#### [PROMPT A]
From the passage on egg whites and hydrogen sulfide below, extract the wording starting with "Nevertheless, that tiny" and going on through "a tone-deaf soprano.".
#### [PROMPT B]
Answer these questions using the egg passage that follows:
(i) What share of an egg's albumen is water?
(ii) Which gas is hydrogen sulfide said to be about as poisonous as?
(iii) What do extremely tiny amounts of hydrogen sulfide account for in a cooked fresh egg?
#### [PROMPT C]
List every percentage figure given in the egg passage below.

The albumen, or white, of an egg is 88 percent water and 12 percent a mixture of about a dozen different proteins. But most (54 percent) of the protein is ovalbumin, each of whose huge molecules contains more than three thousand atoms, including only six atoms of sulfur.
Nevertheless, that tiny amount of sulfur can cause quite a stink when converted into hydrogen sulfide, H2S, a gas that is approximately as poisonous as the hydrogen cyanide gas, HCN, used in execution chambers. Fortunately, however, hydrogen sulfide is so incredibly smelly that people notice it long before it can build up to a harmful concentration in the air. It will empty a concert hall faster than a tone-deaf soprano.
Chemistry textbooks persist in telling us that hydrogen sulfide has the “familiar” smell of rotten eggs. But I’ll wager that not one in ten thousand people, excepting really bad vaudeville performers, has ever smelled a rotten egg. If you ever do, though, you’ll know that it’s hydrogen sulfide. In fact, extremely tiny amounts of hydrogen sulfide are responsible for much of the aroma and flavor of even a cooked fresh egg.

#### [SUPPLIED MATERIAL]
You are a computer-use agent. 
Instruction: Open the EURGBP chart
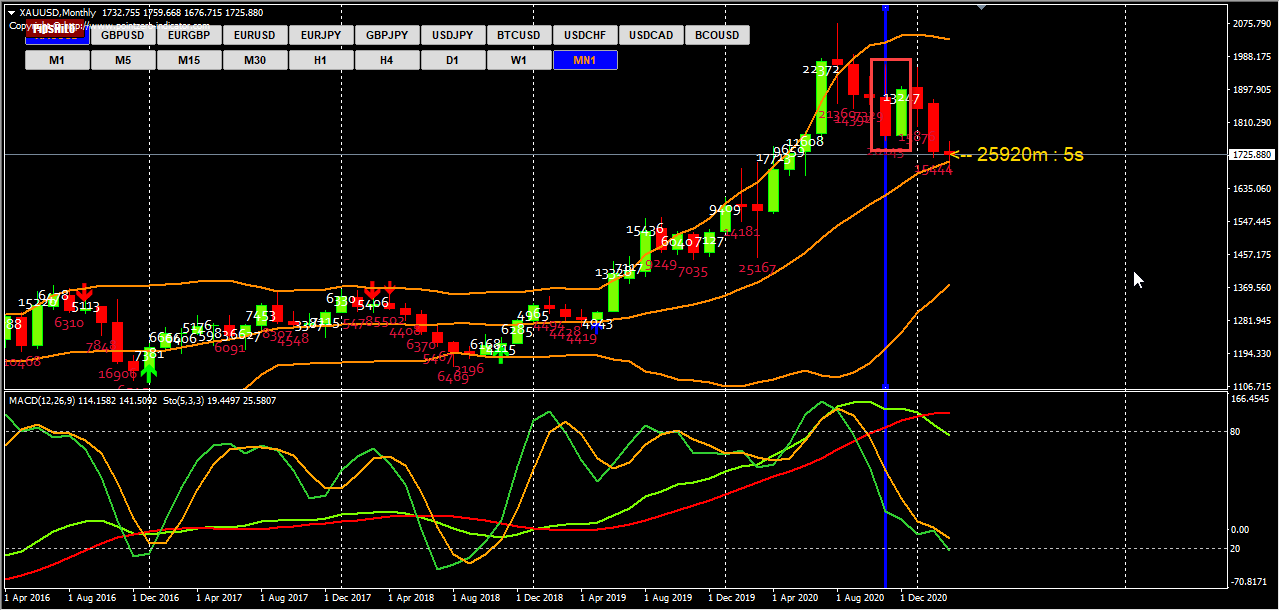click(x=188, y=34)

#### [WRITTEN REPLY A]
Nevertheless, that tiny amount of sulfur can cause quite a stink when converted into hydrogen sulfide, H2S, a gas that is approximately as poisonous as the hydrogen cyanide gas, HCN, used in execution chambers. Fortunately, however, hydrogen sulfide is so incredibly smelly that people notice it long before it can build up to a harmful concentration in the air. It will empty a concert hall faster than a tone-deaf soprano.

#### [WRITTEN REPLY B]
(i) 88 percent
(ii) Hydrogen cyanide gas, HCN
(iii) Much of its aroma and flavor

#### [WRITTEN REPLY C]
88 percent, 12 percent, 54 percent